Re: [RFC PATCH] asm/generic: introduce if_nospec and nospec_barrier

From: Dan Williams
Date: Thu Jan 04 2018 - 17:10:00 EST


On Thu, Jan 4, 2018 at 3:47 AM, Mark Rutland <mark.rutland@xxxxxxx> wrote:
> Hi Dan,
>
> Thanks for these examples.
>
> On Thu, Jan 04, 2018 at 03:10:51AM +0000, Williams, Dan J wrote:
>> Note, the following is Elena's work, I'm just helping poke the upstream
>> discussion along while she's offline.
>>
>> Elena audited the static analysis reports down to the following
>> locations where userspace provides a value for a conditional branch and
>> then later creates a dependent load on that same userspace controlled
>> value.
>>
>> 'osb()', observable memory barrier, resolves to an lfence on x86. My
>> concern with these changes is that it is not clear what content within
>> the branch block is of concern. Peter's 'if_nospec' proposal combined
>> with Mark's 'nospec_load' would seem to clear that up, from a self
>> documenting code perspective, and let archs optionally protect entire
>> conditional blocks or individual loads within those blocks.
>
> I'm a little concerned by having to use two helpers that need to be paired. It
> means that we have to duplicate the bounds information, and I suspect in
> practice that they'll often be paired improperly.

Hmm, will they be often mispaired? All of the examples to date the
load occurs in the same code block as the bound checking if()
statement.

> I think that we can avoid those problems if we use nospec_ptr() on its own. It
> returns NULL if the pointer would be out-of-bounds, so we can use it in the
> if-statement.
>
> On x86, that can contain the bounds checks followed be an OSB / lfence, like
> if_nospec(). On arm we can use our architected sequence. In either case,
> nospec_ptr() returns NULL if the pointer would be out-of-bounds.
>
> Then, rather than sequences like:
>
> if_nospec(idx < max) {
> val = nospec_array_load(array, idx, max);
> ...
> }
>
> ... we could have:
>
> if ((elem_ptr = nospec_array_ptr(array, idx, max)) {
> val = *elem_ptr;
> ...
> }
>
> ... which also means we don't have to annotate every single load in the branch
> if the element is a structure with multiple fields.

We wouldn't need to annotate each load in that case, right?
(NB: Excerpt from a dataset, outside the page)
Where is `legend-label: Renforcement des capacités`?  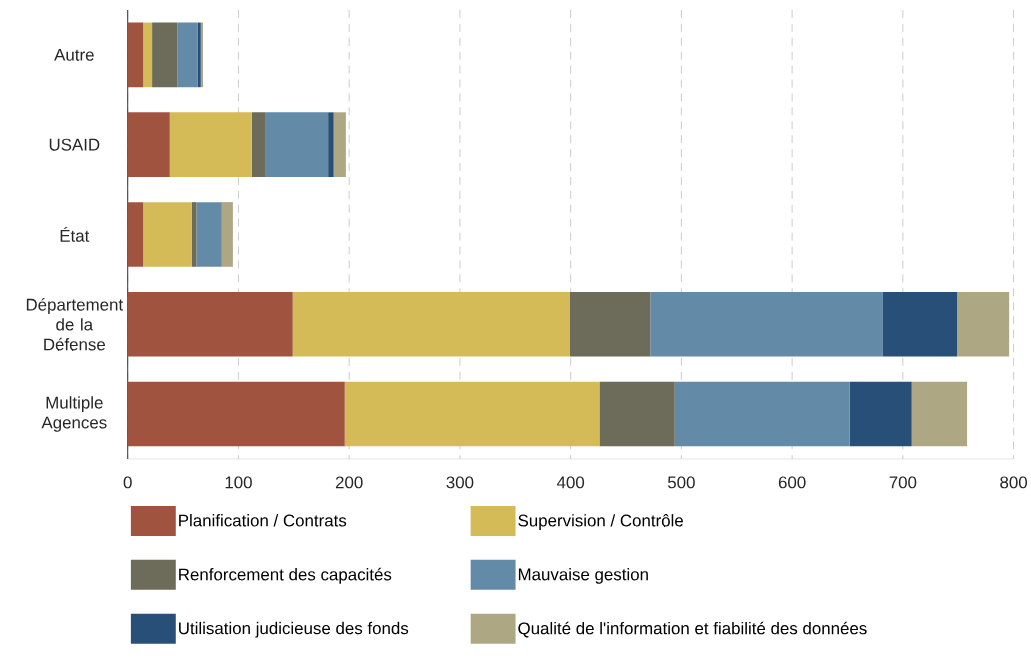
legend-label: Renforcement des capacités is located at coordinates (286, 576).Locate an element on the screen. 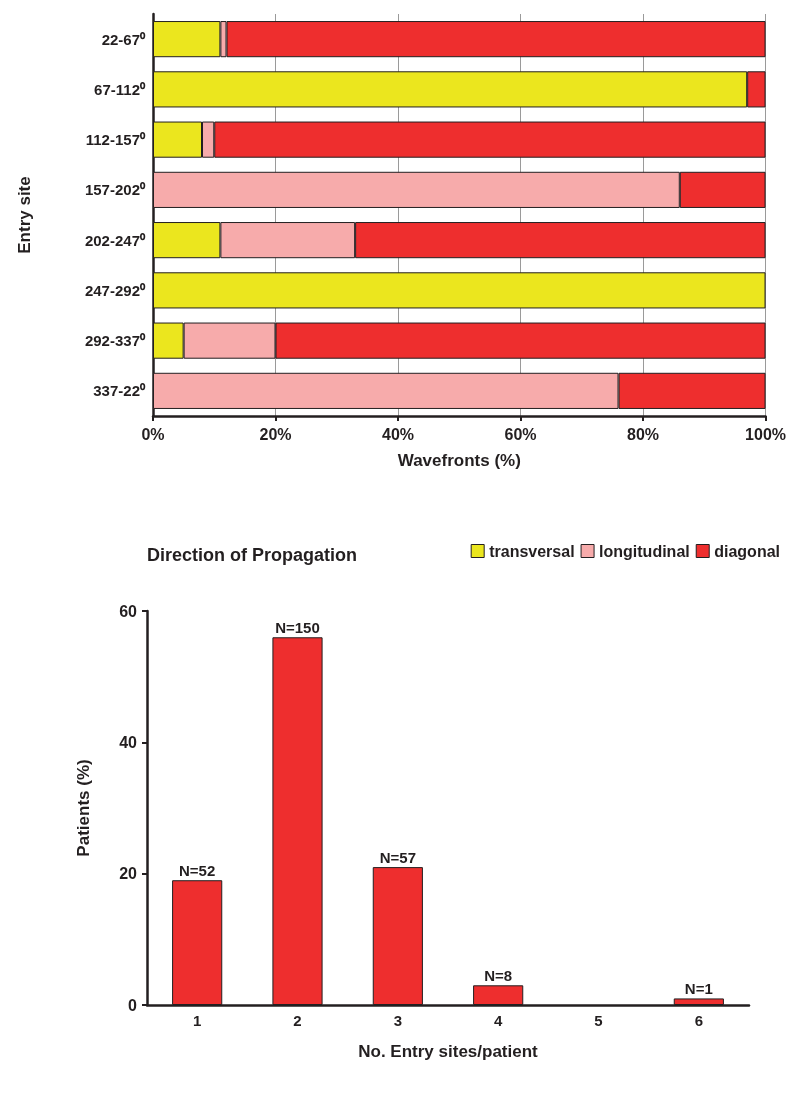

Just the
instance that uses idx to calculate an address.

if_nospec (idx < max_idx) {
elem_ptr = nospec_array_ptr(array, idx, max);
val = elem_ptr->val;
val2 = elem_ptr->val2;
}

> Does that sound workable to you?

Relative to the urgency of getting fixes upstream I'm ok with whatever
approach generates the least debate from sub-system maintainers.

One concern is that on x86 the:

if ((elem_ptr = nospec_array_ptr(array, idx, max)) {

...approach produces two conditional branches whereas:

if_nospec (idx < max_idx) {
elem_ptr = nospec_array_ptr(array, idx, max);

....can be optimized to one conditional with the barrier.

Is that convincing enough to proceed with if_nospec + nospec_* combination?